## WORK INSTRUCTION
Leave out the pictures, and write out exactly the lines from the beginning of the material to the line holding "Image resolution: width=780", that line included, and nothing else.

## DATA TO USE
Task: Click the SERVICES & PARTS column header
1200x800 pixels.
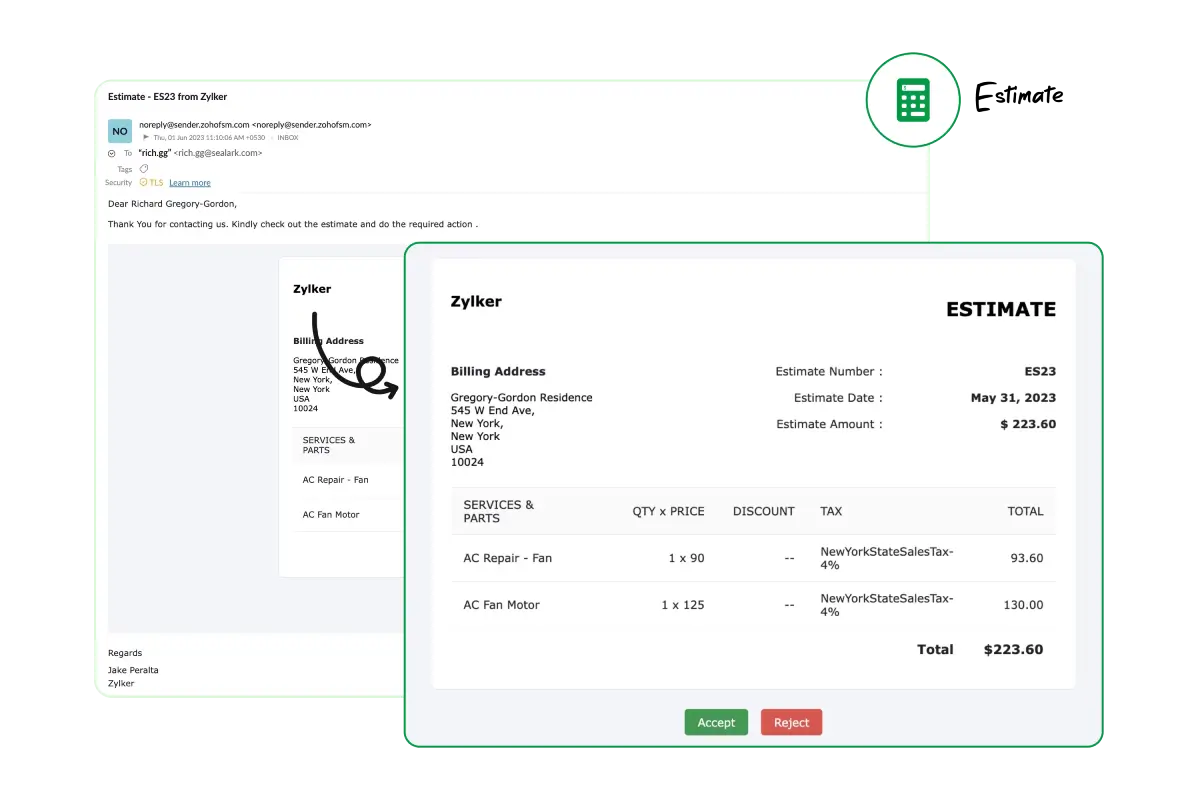Action: click(498, 511)
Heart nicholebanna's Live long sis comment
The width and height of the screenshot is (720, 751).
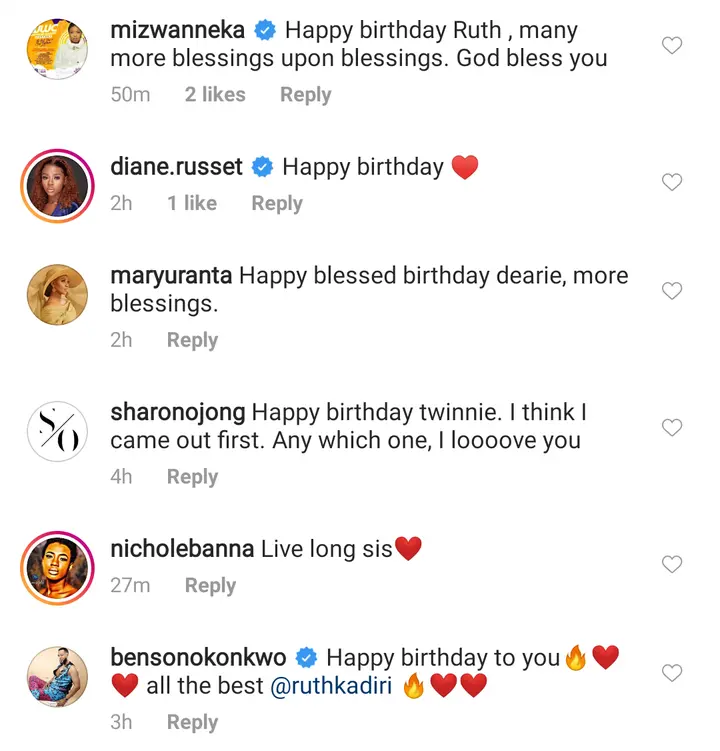pos(673,564)
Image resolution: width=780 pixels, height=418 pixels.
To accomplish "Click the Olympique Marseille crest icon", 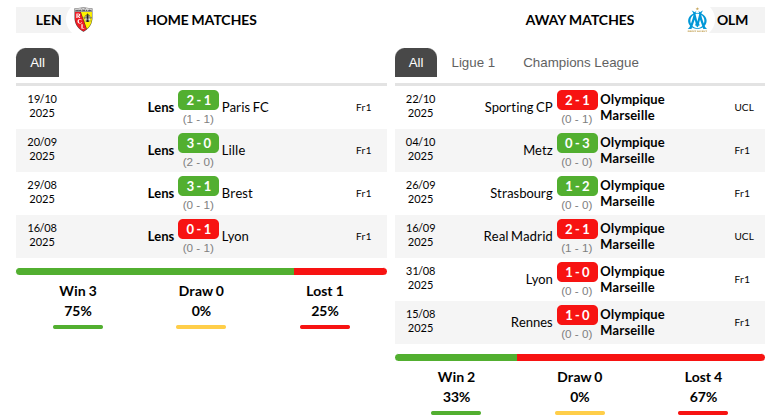I will point(696,19).
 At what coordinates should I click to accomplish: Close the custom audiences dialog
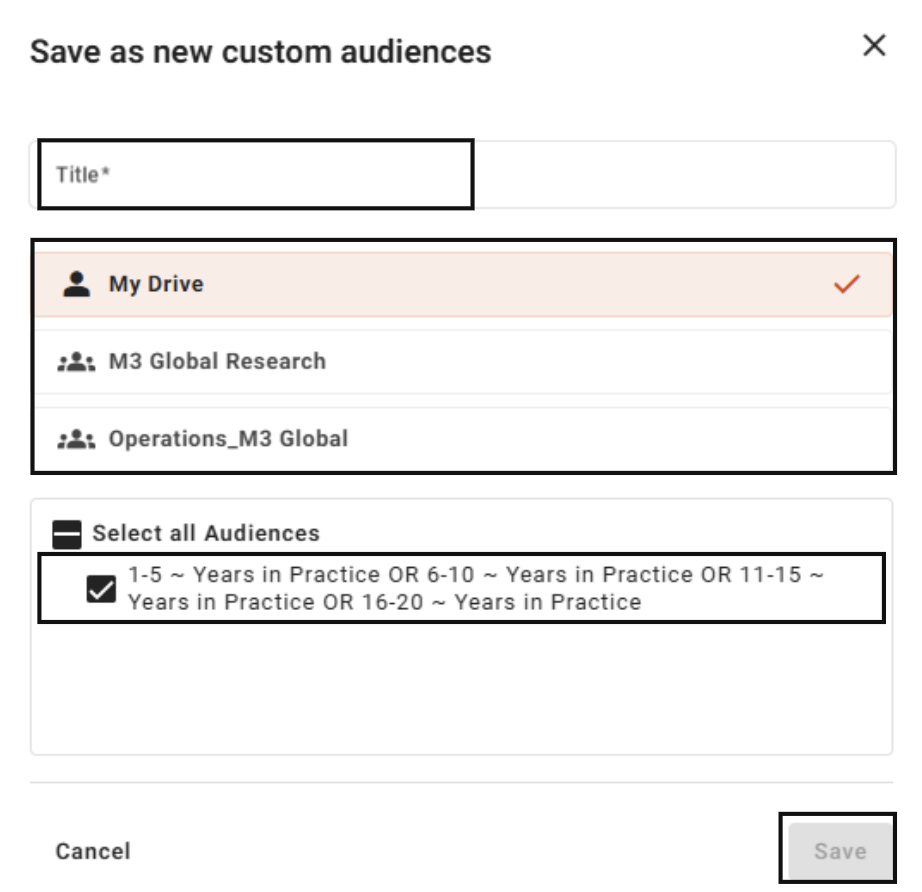click(874, 45)
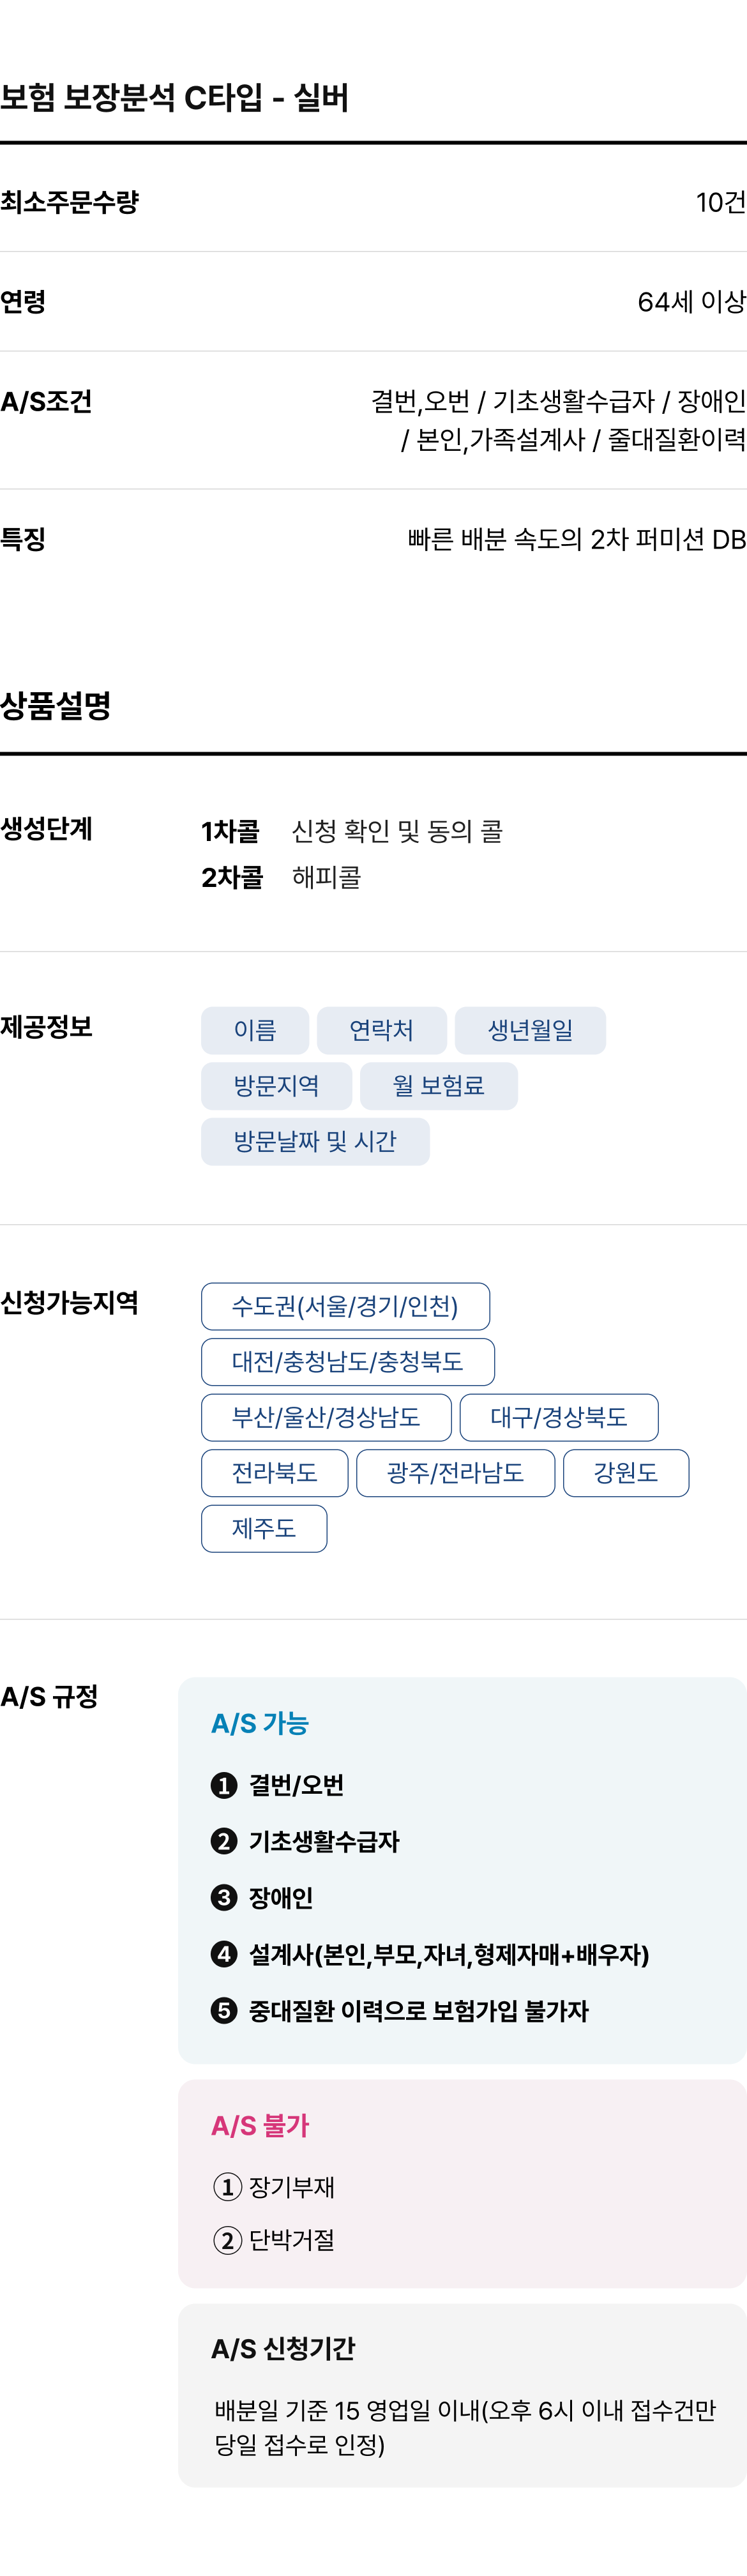Click the number 4 icon beside 설계사

click(x=224, y=1954)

## SOLUTION FOR THIS PROBLEM
Task: Click the SERVICES & PARTS column header
1200x800 pixels.
Action: click(498, 511)
Heart nicholebanna's Live long sis comment
The width and height of the screenshot is (720, 751).
pos(673,564)
Image resolution: width=780 pixels, height=418 pixels.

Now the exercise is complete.